Bizarro need a buddy (or wouldn’t that be an enemy to him) and created Bizarro-Batman, and the odd pair went around Earth creating trouble (and being shadowed by Jimmy Olsen and Robin, to prevent the Bizarros from revealing the heroes alter egos!). Along the way, we found out about Bizarro-Batman’s Bat-Jalopy, his Useless Belt (full of cigar ashes, old cigarette butts, used bottlecaps and rusty nails), and of course, the Bat-Tower, Bizzaro-Batman’s “secret headquarters” (that had signs pointing the way!).


The villains even freed the Joker along the way, apparently to help him (but they just handed him over to Superman and Batman when they got back). The heroes had to work hard to get the Bizarro duo to leave Earth and go back to Bizarro World but they did, eventually.


Bizarro-Batman (as well as Bizarro) next appeared in Superman’s Girlfriend, Lois Lane #74 (May, 1967 in a story by Leo Dorfman and Kurt Schaffenberger).

Won’t say much about this one, but, sadly, it hasn’t been reprinted yet (the first Bizarro-Batman tale was, in Showcase Presents: World’s Finest #3!


The original Superboy tale with Bizarro was reprinted in the first Superman Annual #2 in the 1960s, as well in the 1987 version of the Greatest Superman Stories Ever Told).

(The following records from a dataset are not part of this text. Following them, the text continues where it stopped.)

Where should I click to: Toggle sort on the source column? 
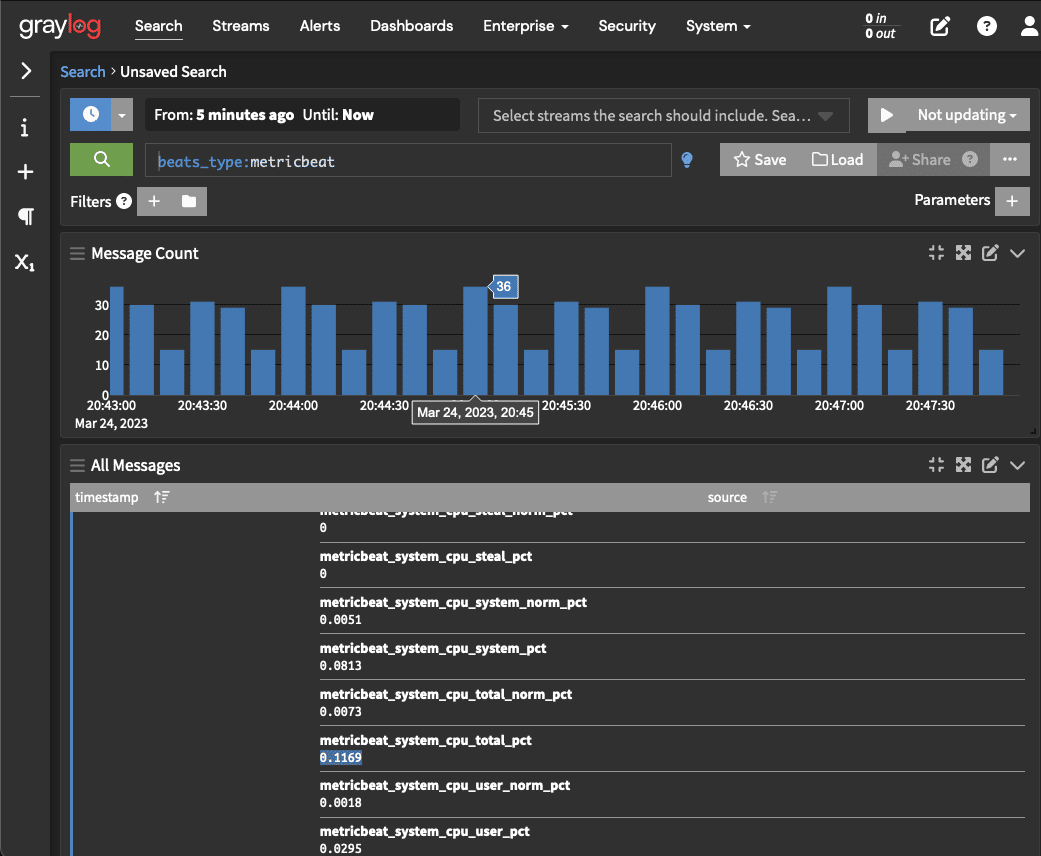coord(769,497)
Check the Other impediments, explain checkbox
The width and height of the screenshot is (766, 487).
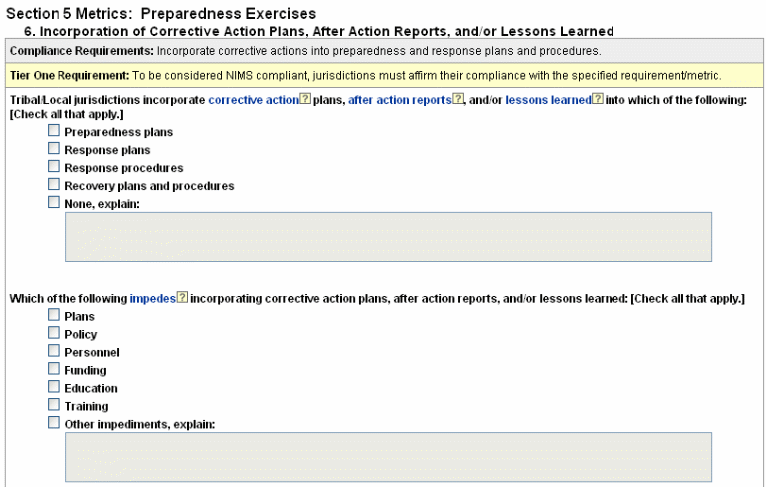tap(54, 424)
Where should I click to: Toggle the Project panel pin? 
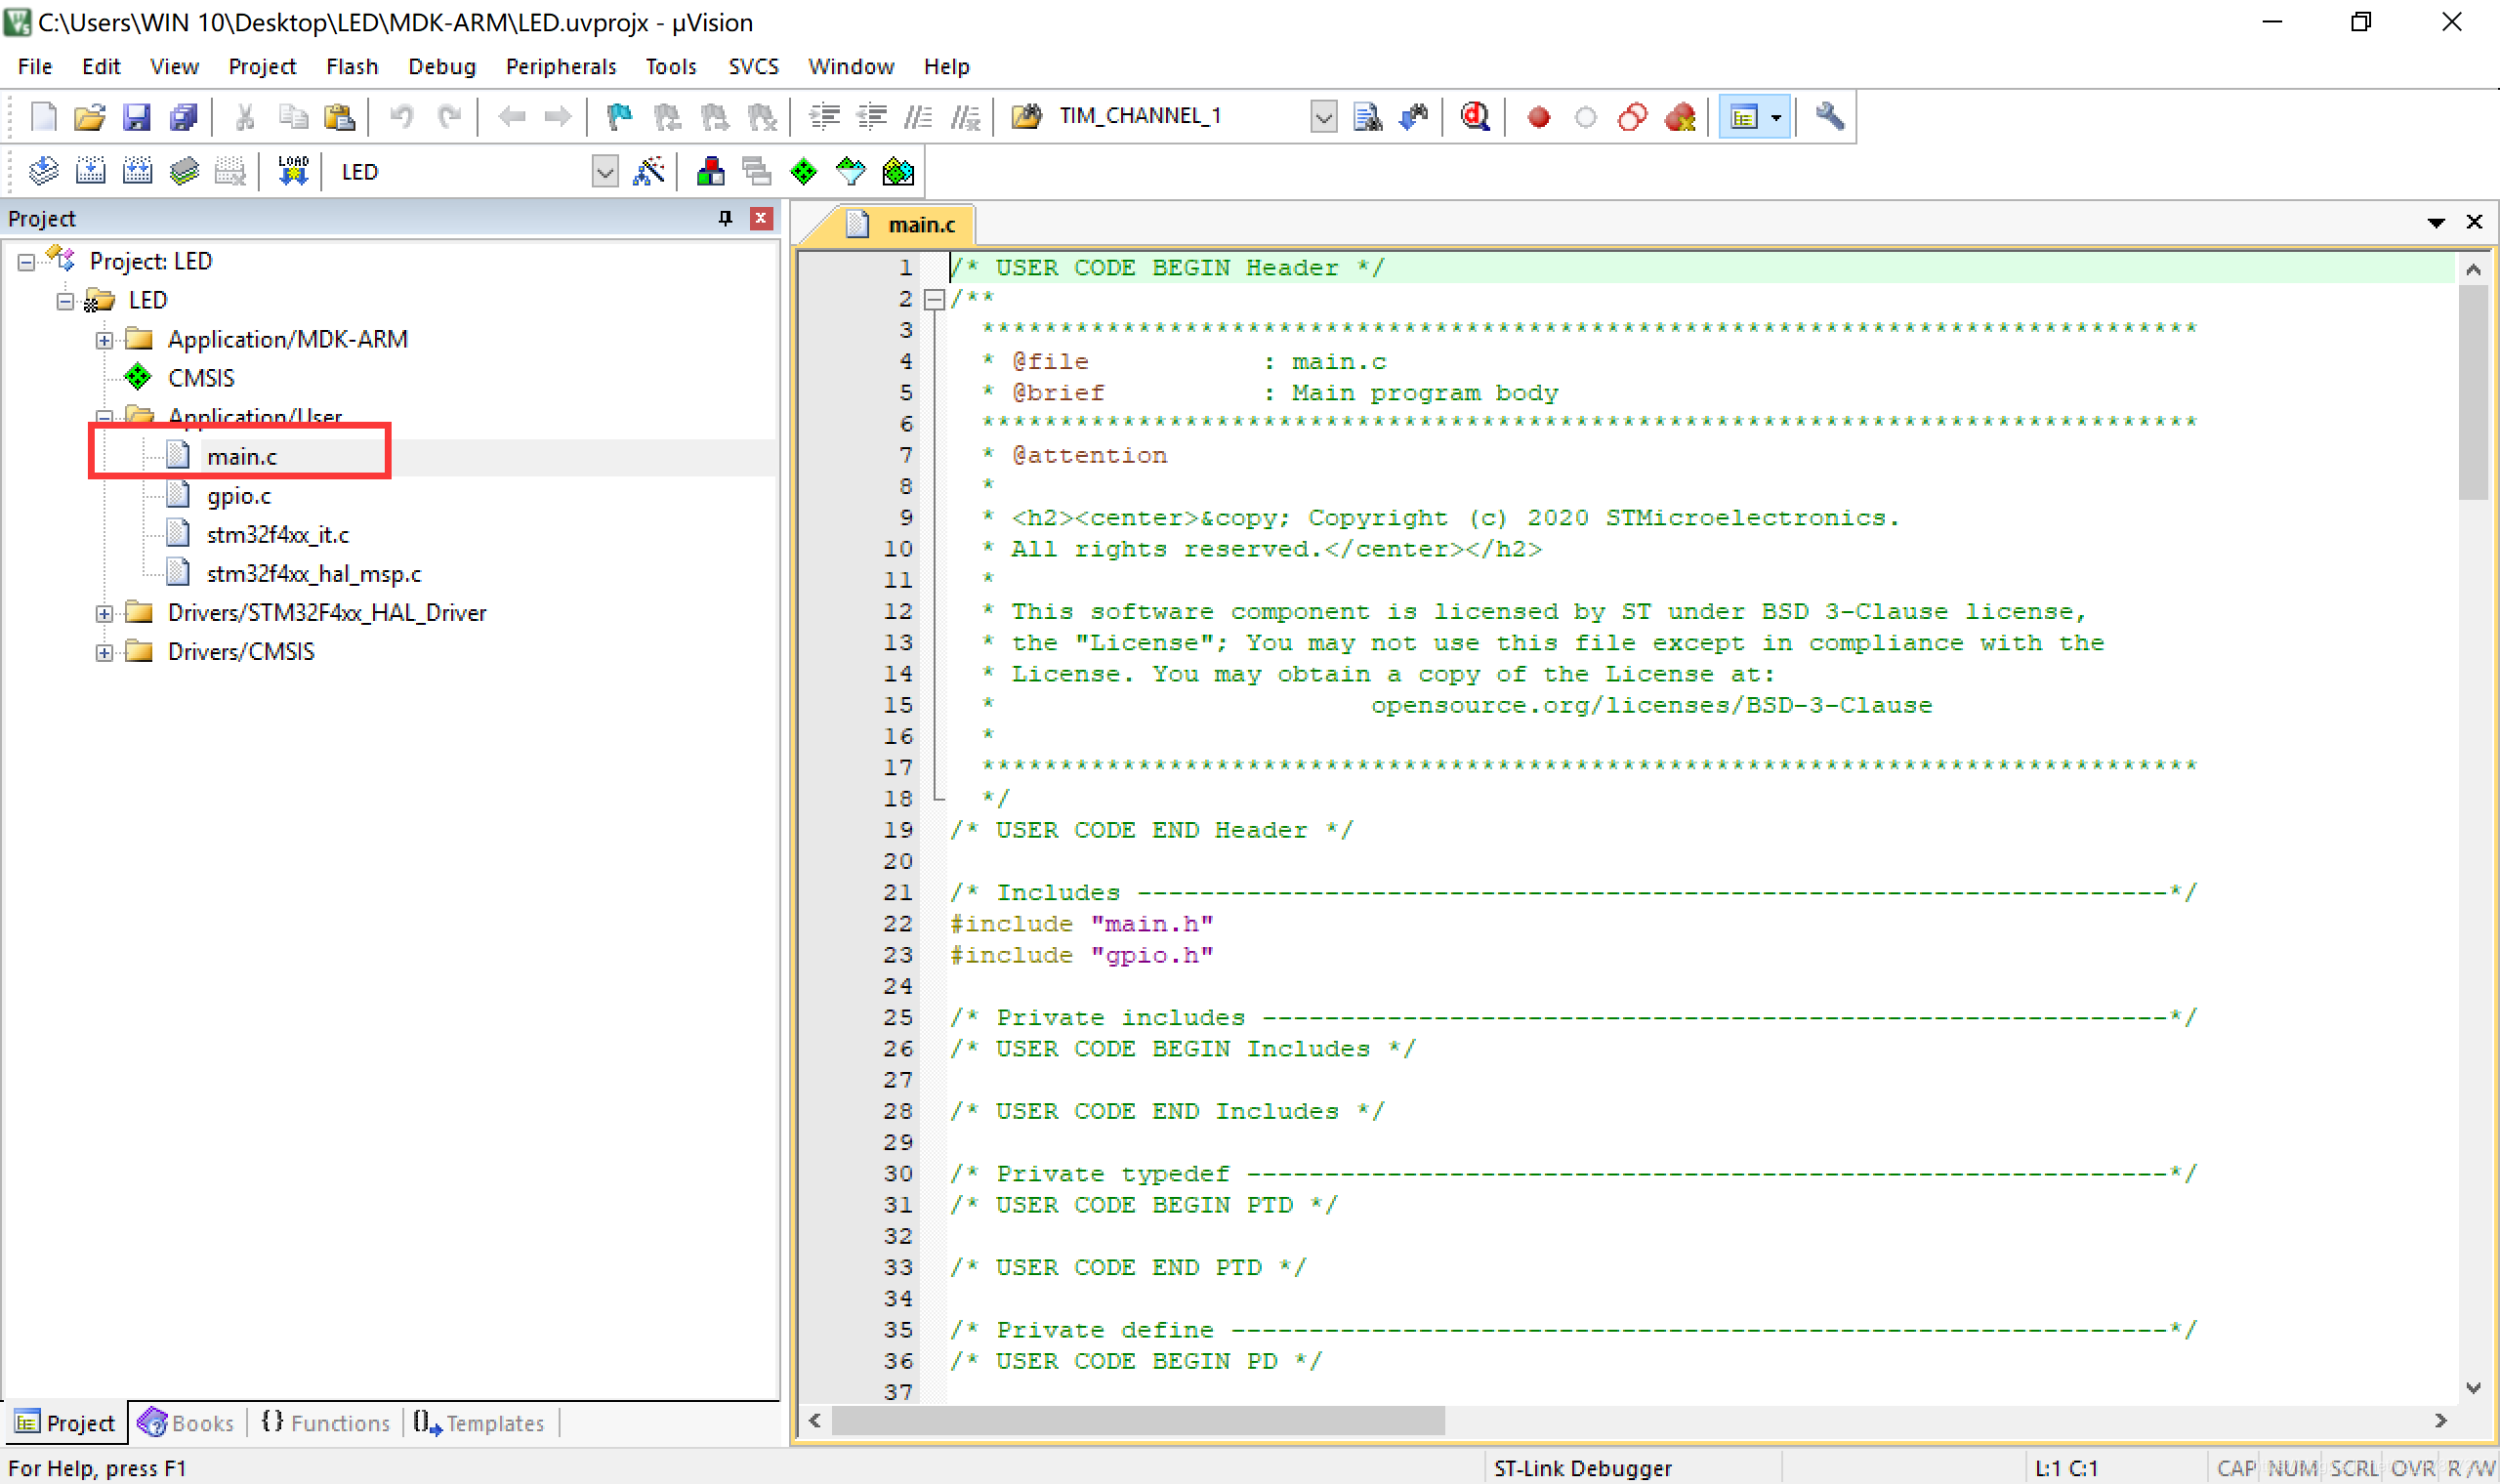coord(725,218)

It also signaled the end of Bizarro stories at DC Comics, for at least a time (even if Bizarro made it into the Super Friends cartoon as a member of the Legion of Doom along with Luthor, Brainiac and Toyman!).

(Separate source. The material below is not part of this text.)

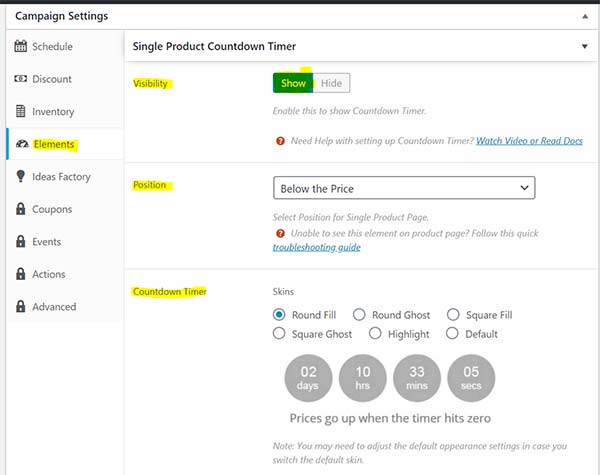Expand Single Product Countdown Timer section arrow
Viewport: 600px width, 475px height.
click(x=585, y=46)
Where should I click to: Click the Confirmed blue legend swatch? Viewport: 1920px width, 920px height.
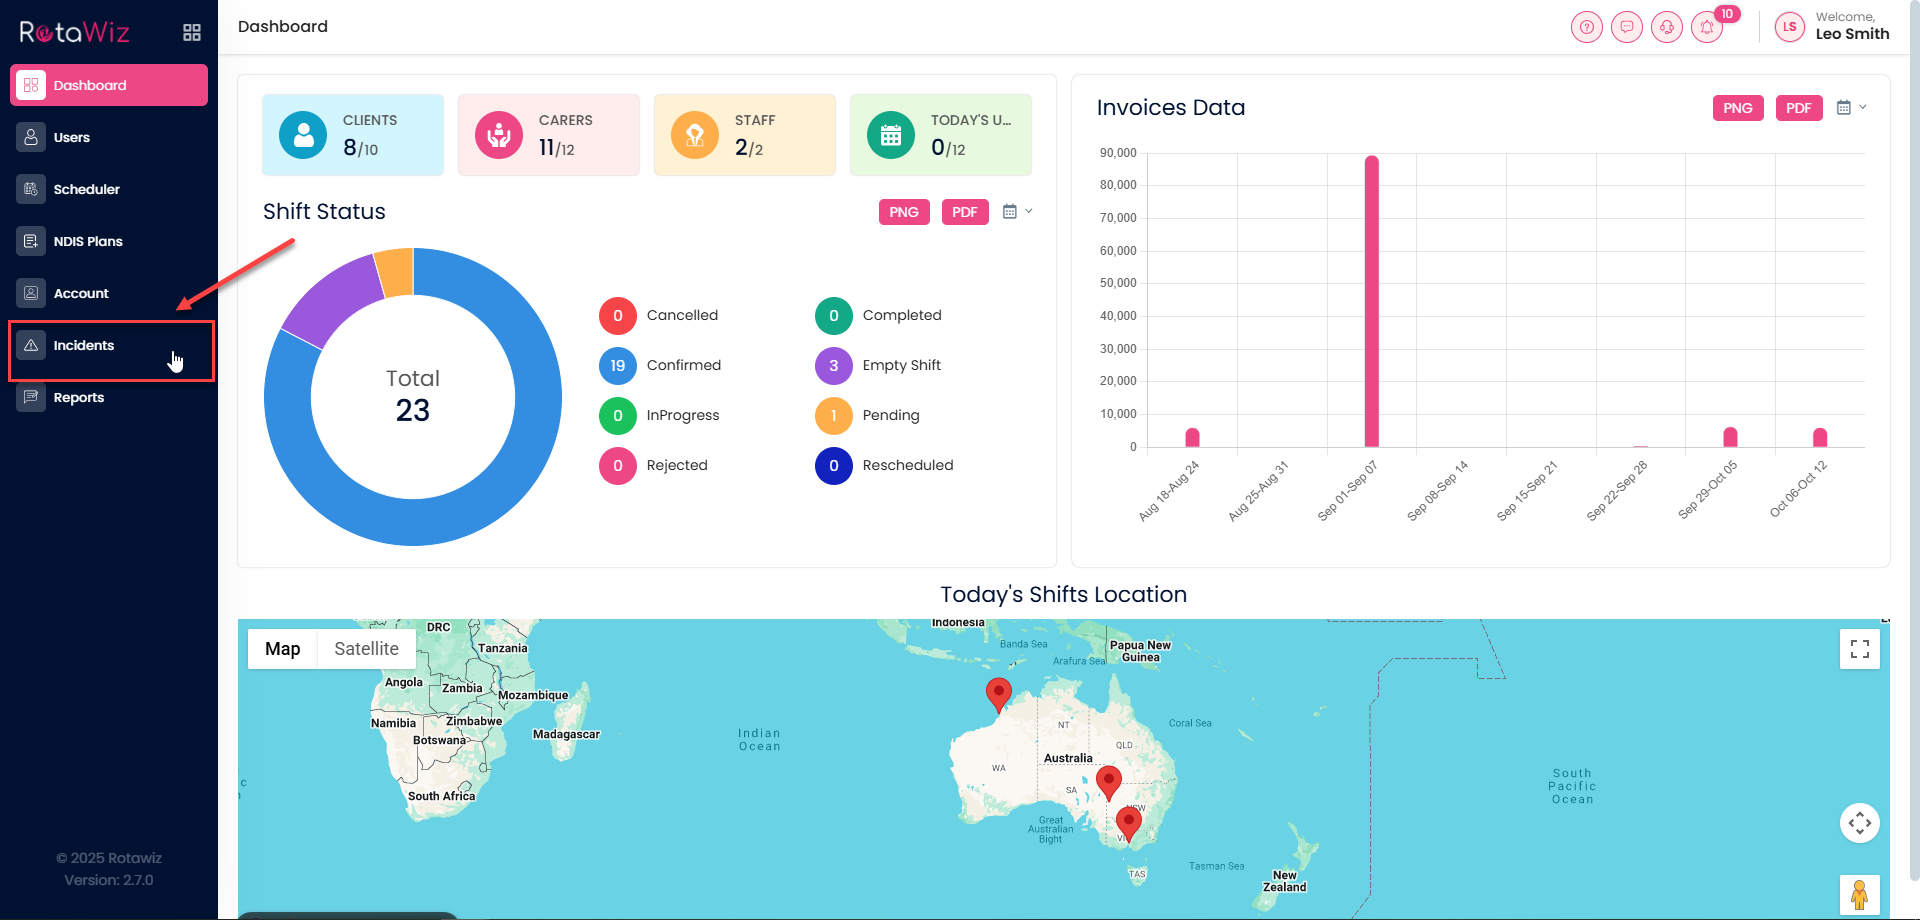coord(618,366)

Bizarro-Batman sat out the 1970s (even though Bizarro made a few stops in Superman and the Secret Society of Super-Villains), but did return with Superman #379 (January, 1983, by Cary Bates and Curt Swan) with “The Bizarro-Buster is Loose”…and was he ever!


This time around, there was a whole Bizarro Justice League, including Bizarro-Flash, Bizarro-Aquaman, Bizarro-Yellow Lantern (the reverse of Green Lantern) and Bizarro-Hawkman…and that group needed help from Bizarro-Luthor (who had appeared before, back in Bizarro’s own series in Adventure Comics!).


Still, the menace the Bizarros faced was looming…and it was that comics were getting a little more serious, and such foolishness as a “Bizarro Batman” wouldn’t be allowed for a while…


That issue was the last appearance of Bizarro-Batman, but the Bizarro Justice League popped up again in DC Comics Presents #71 (July, 1984), adding a Bizarro-Wonder Woman to the roster, as well as Bizarro-Amazo, Bizarro-Shaggy Man and Bizarro-Joker, all in the last pre-Crisis appearance of the Bizarros!

Still, even a Crisis couldn’t hold Bizarro down, as John Byrne did include a more scientific version of a bizarre duplicate of Superman in Man of Steel #5 (December, 1986), and another who came back later for a time, before a more mystic version of Bizarro came back during the Emperor Joker storyline.

That storyline proved important, as it gave rise to Batzarro, who appeared in Superman/Batman #20-25 by Jeph Loeb and Ed McGuinness in 2005…proving that there was still a place for a little Silver Age foolishness even in the modern age!